Si l'IA détermine que vous êtes sain d'esprit, la capsule de suicide sera activée, vous donnant une fenêtre de 24 heures pour décider de poursuivre ou non le processus. Si ce délai expire, le test de l'IA doit être recommencé.

Selon Nitschke, les premières versions du logiciel fonctionnent déjà, bien qu'elles n'aient pas été validées de manière indépendante. Pour l'instant, il espère que les évaluations de l'IA se feront en même temps que les examens psychiatriques.

"Nous savons que les évaluations de l'IA sont entachées de préjugés", explique-t-il. "Nous pouvons faire ce qui est en notre pouvoir pour les éliminer".

Peut-on faire confiance à l'IA ?

Les psychiatres restent sceptiques. "Je ne pense pas en avoir trouvé un seul qui pensait que c'était une bonne idée", ajoute-t-il.

Les critiques avertissent que ces systèmes risquent d'interpréter la détresse émotionnelle comme un consentement éclairé, et s'interrogent sur le degré de transparence, de responsabilité ou d'éthique qu'il y a à confier des décisions de vie ou de mort à un algorithme.

"Cela ne tient pas compte du fait que la technologie elle-même n'est jamais neutre : elle est développée, testée, déployée et utilisée par des êtres humains et, dans le cas des systèmes dits d'intelligence artificielle, elle s'appuie généralement sur des données du passé", a déclaré Angela Müller, responsable de la politique et du plaidoyer chez Algorithmwatch, une organisation à but non-ucratif qui étudie l'impact des technologies d'automatisation.

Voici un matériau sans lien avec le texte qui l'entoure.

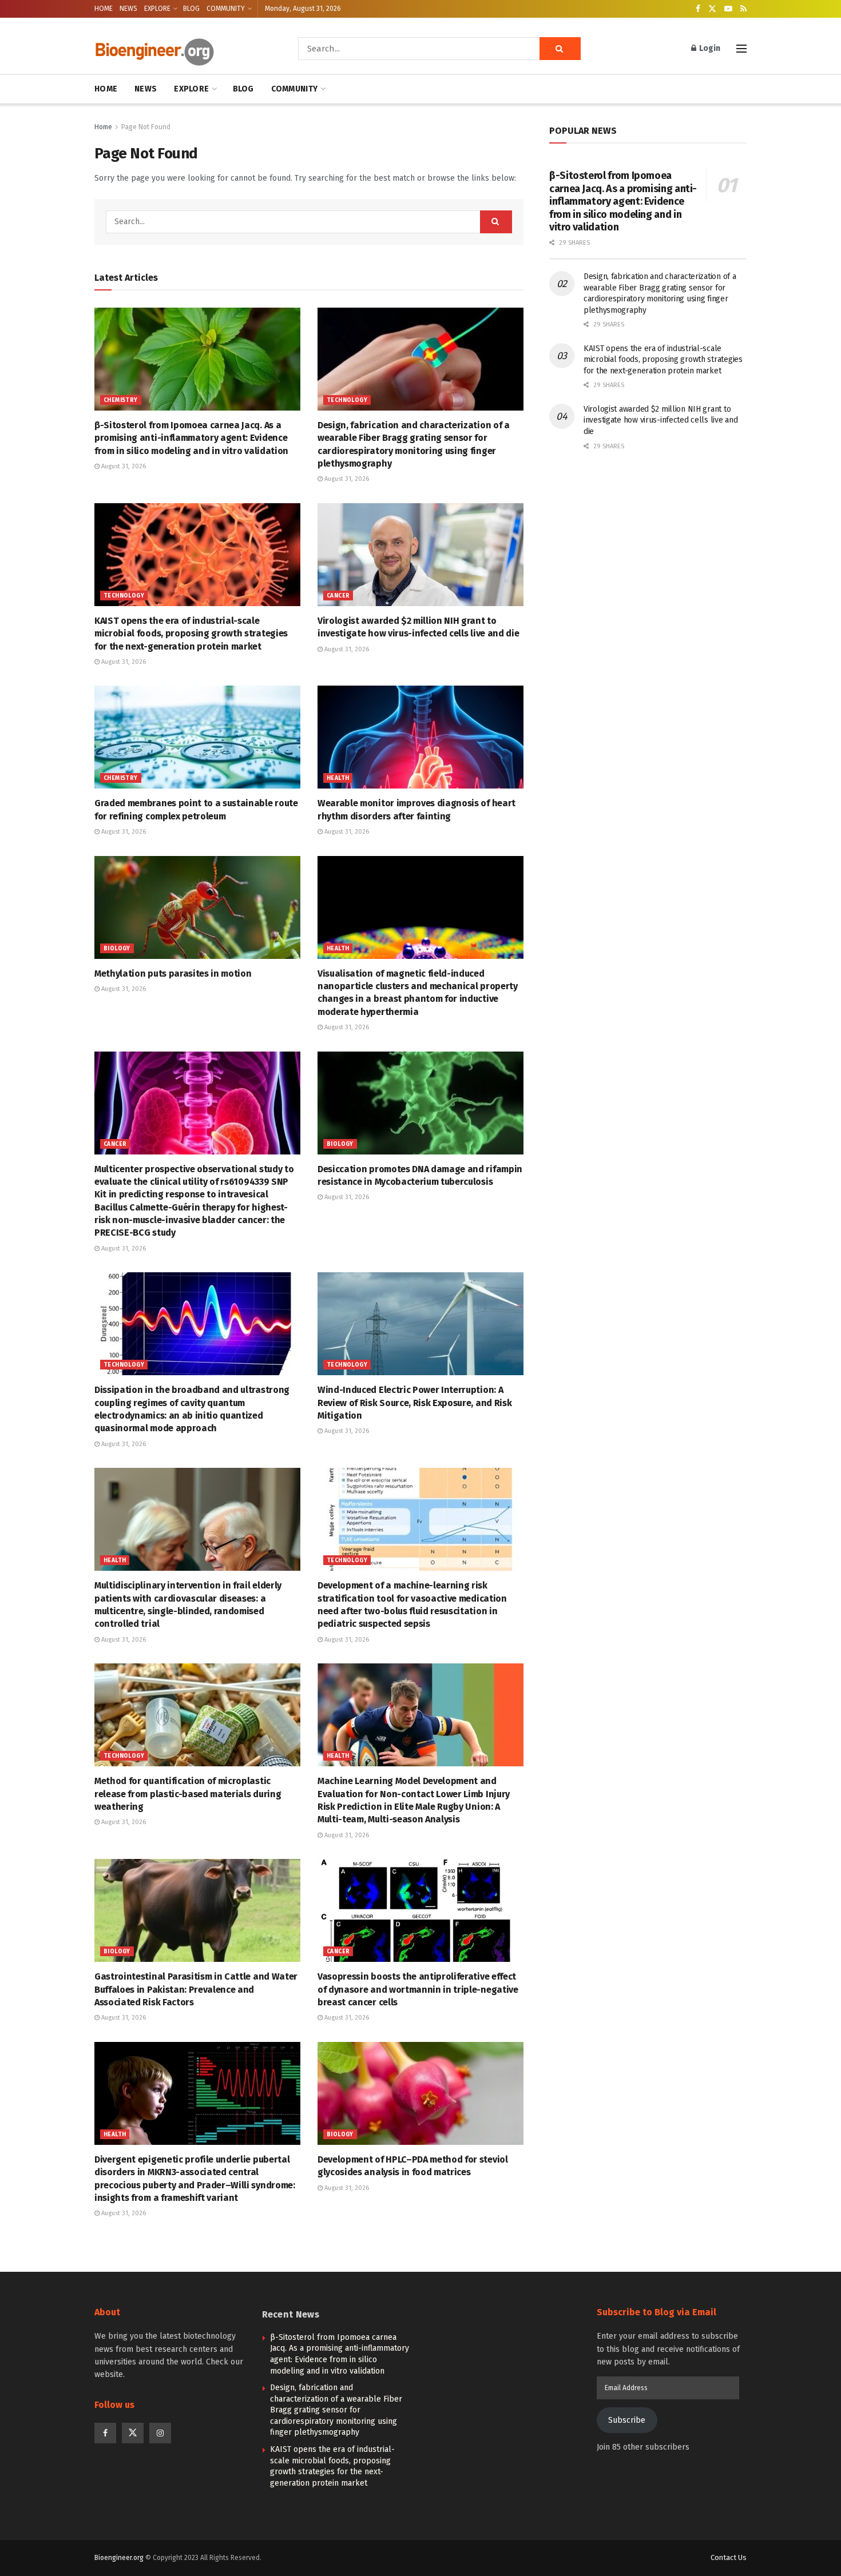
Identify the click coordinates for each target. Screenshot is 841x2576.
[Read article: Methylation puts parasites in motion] (197, 907)
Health (338, 778)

"Je crains que le fait de s'en remettre à eux ne nuise à notre autonomie au lieu de la renforcer, car la manière dont ils prennent leurs décisions ne sera pas seulement une boîte noire pour nous, mais pourrait également cimenter les inégalités et les préjugés existants", a-t-elle déclaré à Euronews en 2021 (article en anglais).

Une cosse de sarco photographiée dans une forêt
Une nacelle Sarco photographiée dans une forêt Credit: Exit International

Ces préoccupations sont renforcées par un nombre croissant d'affaires très médiatisées impliquant des chatbots d'IA et des utilisateurs vulnérables. Par exemple, l'année dernière, les parents d'Adam Raine, 16 ans, ont intenté une action en justice contre OpenAI à la suite du suicide de leur fils, alléguant qu'il avait passé des mois à se confier à ChatGPT.

Selon eux, le chatbot n'est pas intervenu lorsqu'il a parlé d'automutilation, ne l'a pas encouragé à chercher de l'aide et lui a parfois fourni des informations sur les méthodes de suicide, lui proposant même de l'aider à rédiger une lettre de suicide.

Toutefois, Philip Nitschke estime que, dans ce contexte, l'IA pourrait être plus proche de la neutralité qu'un psychiatre humain. "Les psychiatres apportent leurs propres idées préconçues", a-t-il déclaré. Les psychiatres apportent leurs propres idées préconçues", a-t-il déclaré. "Ils les transmettent assez bien dans leur évaluation de la capacité".

"Si vous êtes un adulte, que vous avez des capacités mentales et que vous voulez mourir, je dirais que vous avez le droit d'avoir les moyens de choisir une mort paisible et fiable", a-t-il ajouté.

Il n'est pas certain que les autorités de régulation acceptent un jour un tel système. Même en Suisse, l'une des juridictions les plus permissives au monde, les autorités se sont fermement opposées à Sarco.